#### Work to be completed:
When you reach the line that contains "MARCA Madrid (1101, 1299)" in the entries below, begin returning lines exactly as written and continue through the last one.

#### Data extracts:
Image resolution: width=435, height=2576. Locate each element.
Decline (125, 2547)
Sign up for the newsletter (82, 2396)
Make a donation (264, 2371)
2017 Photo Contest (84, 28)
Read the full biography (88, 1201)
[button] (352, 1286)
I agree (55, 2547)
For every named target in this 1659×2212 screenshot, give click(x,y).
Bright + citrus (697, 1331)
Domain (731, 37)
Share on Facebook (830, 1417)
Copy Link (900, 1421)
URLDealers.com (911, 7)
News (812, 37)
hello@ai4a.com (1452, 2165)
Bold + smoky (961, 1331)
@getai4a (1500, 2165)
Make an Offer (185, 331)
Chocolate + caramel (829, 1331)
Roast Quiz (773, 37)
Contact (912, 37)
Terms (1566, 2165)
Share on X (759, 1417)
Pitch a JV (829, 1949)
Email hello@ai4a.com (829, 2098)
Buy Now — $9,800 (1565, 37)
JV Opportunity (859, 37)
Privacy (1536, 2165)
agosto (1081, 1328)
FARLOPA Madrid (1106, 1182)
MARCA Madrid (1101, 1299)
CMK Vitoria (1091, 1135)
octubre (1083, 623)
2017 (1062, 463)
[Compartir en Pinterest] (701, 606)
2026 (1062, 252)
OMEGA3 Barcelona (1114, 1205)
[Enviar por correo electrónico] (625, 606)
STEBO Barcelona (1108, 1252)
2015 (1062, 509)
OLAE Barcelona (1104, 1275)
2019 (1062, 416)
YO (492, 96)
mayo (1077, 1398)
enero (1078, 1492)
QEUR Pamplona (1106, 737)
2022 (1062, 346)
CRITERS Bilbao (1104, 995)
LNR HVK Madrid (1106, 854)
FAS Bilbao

#### Solution to the problem:
MARCA Madrid (1101, 1299)
CMK Vitoria (1091, 1135)
octubre (1083, 623)
2017 (1062, 463)
[Compartir en Pinterest] (701, 606)
2026 (1062, 252)
OMEGA3 Barcelona (1114, 1205)
[Enviar por correo electrónico] (625, 606)
STEBO Barcelona (1108, 1252)
2015 (1062, 509)
OLAE Barcelona (1104, 1275)
2019 (1062, 416)
YO (492, 96)
mayo (1077, 1398)
enero (1078, 1492)
QEUR Pamplona (1106, 737)
2022 (1062, 346)
CRITERS Bilbao (1104, 995)
LNR HVK Madrid (1106, 854)
FAS Bilbao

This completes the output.